The first yield forecast of the season, which is survey-based, shows 169.5 bushels per acre. Compared to July’s projection, that’s 3.5 bushels higher for the last estimate of 166 bushels per acre. (The trendline yield for corn is 176 bushels per acre.) With the added prevent plant acreage in 2019, analysts will look to harvested grain acreage as more representative than planted acres.

“Everybody was looking for lower acreage and lower harvested acreage on the corn, and maybe lower yield perhaps, and USDA actually came in with planted acres. They still say farmers planted over 90 million acres, and they’re going to harvest 82,” says Marlin Bohling, markets editor with RFD-TV and Rural Radio 147 who spoke with RealAg Radio host, Shaun Haney Monday morning.

“Some of the analysts we’ve been speaking with were looking for numbers more like 79 (million harvested acres), now some were talking 81 or 82 for harvestable acreage but still, another shock was that they actually raised the expected corn yield … when just last month they cut it by 10 bushels an acre.” (story continues below player) 
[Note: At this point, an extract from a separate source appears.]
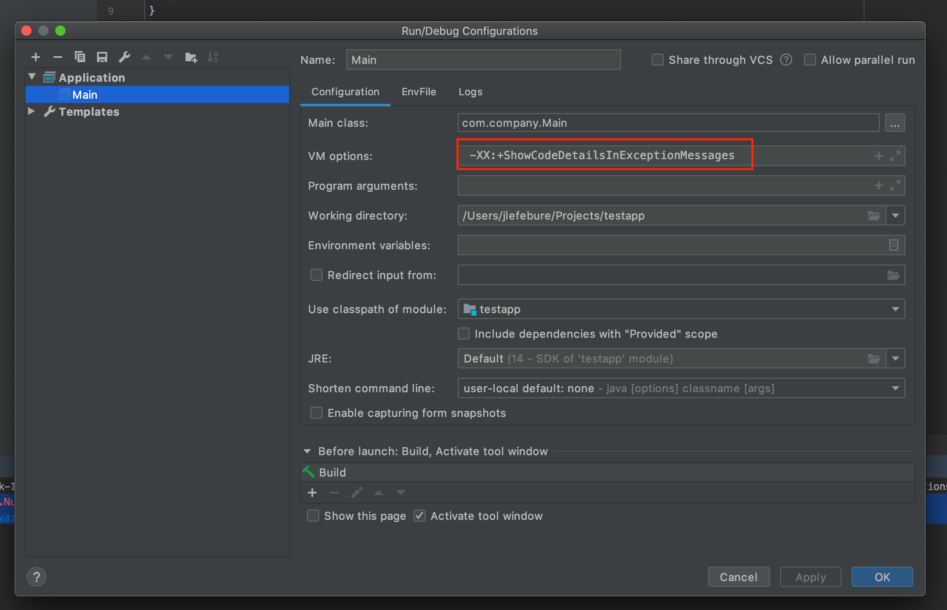The width and height of the screenshot is (947, 610).
Task: Browse for the Main class with ellipsis button
Action: pyautogui.click(x=895, y=123)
As far as the soybean crop projection looks, the USDA projects 3.68 billion bushels, down 165 million on lower harvested area. According to the report, harvested area is forecast at 75.9 million acres, down 3.4 million from the NASS June Acreage Report led by reductions for Ohio and South Dakota — which account for almost half of the national reduction.

The yield forecast for soybeans shows 48.5 bushels per acre – unchanged from last month, but 3.1 bushels below last year’s level.

View the full WASDE report by clicking here

“Trade (analysts) thought they’d cut a bushel an acre off of (soybeans), and they didn’t,” Bohling says.

“No matter what the USDA reported today, people were going to freak out. There was no scenario that would not draw criticism from analysts and farmers,” says Haney.

When it came to ending stocks, the USDA has corn up 171 million bushels to 2.2 billion, while the season average corn price received by producers was lowered 10 cents to $3.60 per bushel. In terms on soybeans, they were projected at 755 million bushels, down 40 million. The U.S. season-average soybean price for 2019/20 is forecast at $8.40 per bushel, which is unchanged from last month.